Aunque a la fecha no se conoce resultado alguno de la investigación de Daniel, el responsable podría ser acusado “de tentativa de homicidio simple con dolo eventual”, que tiene penas hasta de 12 años de cárcel.
La acusación es la misma que se le puede hacer a un borracho que atropella a un peatón y lo deja con graves secuelas. La persona que acciona un arma o conduce ebria es consciente del daño que puede causar, pero aun así continúa con la acción. Esa actitud temeraria es el “dolo eventual”.
Después del impacto, en el cerebro de Daniel empezaron a pasar cosas extraordinarias. Los astrocitos, células de gran tamaño, responsables de la cicatrización del sistema nervioso central, empezaron a multiplicarse, intentando destruir el plomo. Al no poder degradarlo, empezaron a envolverlo, encapsulándolo, como la crisálida envuelve una oruga.
Tres meses después, en una consulta de revisión, tomografía en mano, Cortez comprobaba que la bala ya no se encontraba en el tálamo. Había ido a parar varios centímetros más atrás, en la llamada fosa posterior, cerca de la médula espinal. El neurocirujano Carlos Ruiz explica que por efecto de la gravedad es posible que las balas se muevan. “Es como poner una llave sobre una gelatina, termina atravesándola”, dice.
Lo que no pueden explicar los cirujanos es qué camino cogió para llegar allá. No aparecieron nuevas secuelas, Daniel no empeoró. Por el contrario, mejoraba. La determinación de recuperarse crecía dentro de él. “Yo no quiero ser un bebé”, le decía a sus padres.
En una especulación médica es legítimo que imaginemos esos astrocitos luchando con la bala, envolviéndola; que nos adentremos por las circunvoluciones del cerebro de Daniel y veamos ese laberinto de pliegues que guía la mente humana.
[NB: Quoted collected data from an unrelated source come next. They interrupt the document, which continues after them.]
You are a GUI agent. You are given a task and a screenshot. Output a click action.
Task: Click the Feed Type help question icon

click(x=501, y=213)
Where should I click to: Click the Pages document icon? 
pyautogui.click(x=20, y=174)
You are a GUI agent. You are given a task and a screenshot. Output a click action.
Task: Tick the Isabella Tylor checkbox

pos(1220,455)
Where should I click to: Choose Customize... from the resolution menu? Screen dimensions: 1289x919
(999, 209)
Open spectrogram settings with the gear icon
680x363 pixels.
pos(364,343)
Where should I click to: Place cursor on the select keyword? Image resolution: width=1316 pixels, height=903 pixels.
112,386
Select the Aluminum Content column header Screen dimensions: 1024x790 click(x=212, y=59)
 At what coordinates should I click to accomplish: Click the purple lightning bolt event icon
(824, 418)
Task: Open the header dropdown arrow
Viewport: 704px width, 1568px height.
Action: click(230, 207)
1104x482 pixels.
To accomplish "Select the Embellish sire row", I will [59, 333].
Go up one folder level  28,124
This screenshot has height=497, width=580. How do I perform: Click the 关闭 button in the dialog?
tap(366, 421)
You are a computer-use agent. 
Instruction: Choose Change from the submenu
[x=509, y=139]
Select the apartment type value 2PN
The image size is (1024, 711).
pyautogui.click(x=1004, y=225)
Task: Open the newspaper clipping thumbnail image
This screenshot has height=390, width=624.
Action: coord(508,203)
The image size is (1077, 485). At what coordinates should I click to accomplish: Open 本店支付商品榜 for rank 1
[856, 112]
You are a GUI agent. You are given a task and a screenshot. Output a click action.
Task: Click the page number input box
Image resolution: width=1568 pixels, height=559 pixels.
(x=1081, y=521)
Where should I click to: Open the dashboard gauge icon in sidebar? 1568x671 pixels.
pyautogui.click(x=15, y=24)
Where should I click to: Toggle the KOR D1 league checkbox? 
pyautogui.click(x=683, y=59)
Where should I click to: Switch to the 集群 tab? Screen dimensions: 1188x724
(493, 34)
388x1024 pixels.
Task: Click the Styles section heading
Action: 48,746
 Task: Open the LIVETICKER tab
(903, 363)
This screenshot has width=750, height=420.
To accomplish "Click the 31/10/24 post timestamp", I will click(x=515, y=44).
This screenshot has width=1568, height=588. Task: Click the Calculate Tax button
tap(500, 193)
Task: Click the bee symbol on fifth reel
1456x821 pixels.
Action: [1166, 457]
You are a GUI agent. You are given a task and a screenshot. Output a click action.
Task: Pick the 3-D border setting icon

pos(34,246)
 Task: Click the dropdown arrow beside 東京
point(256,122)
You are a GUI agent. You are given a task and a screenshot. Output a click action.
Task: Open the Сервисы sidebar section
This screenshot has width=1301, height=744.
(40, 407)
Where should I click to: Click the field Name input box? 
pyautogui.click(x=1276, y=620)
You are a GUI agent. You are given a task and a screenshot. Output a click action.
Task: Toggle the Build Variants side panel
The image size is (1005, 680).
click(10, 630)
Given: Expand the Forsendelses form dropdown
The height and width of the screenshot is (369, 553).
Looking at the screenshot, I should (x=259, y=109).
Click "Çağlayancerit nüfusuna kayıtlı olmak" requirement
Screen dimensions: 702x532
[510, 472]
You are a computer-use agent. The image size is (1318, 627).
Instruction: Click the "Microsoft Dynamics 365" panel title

Por uno de esos caminos el plomo encontró un pasaje inofensivo para salir del tálamo.
Después de que la bala se movió, Daniel empezó a recuperar la movilidad de la pierna. A los siete meses cesó el temblor de la mano y recobró la fuerza necesaria para agarrar cosas. Solo le falta por recuperar el movimiento del ojo, pero pronto le harán una cirugía con la que la medicina completará la tarea sorprendente de su recuperación.
El plomo se detuvo donde nace la nuca. Allí se quedará como si fuera uno de esos chips de las películas futuristas, que le recordará siempre el día en que la inocencia se encontró con la estupidez.
Cada vez que vaya a un aeropuerto o a un supermercado los detectores de metales pitarán y encenderán sus bombillos rojos, la gente lo mirará con sospecha y entonces él tendrá que explicar lo que carga consigo.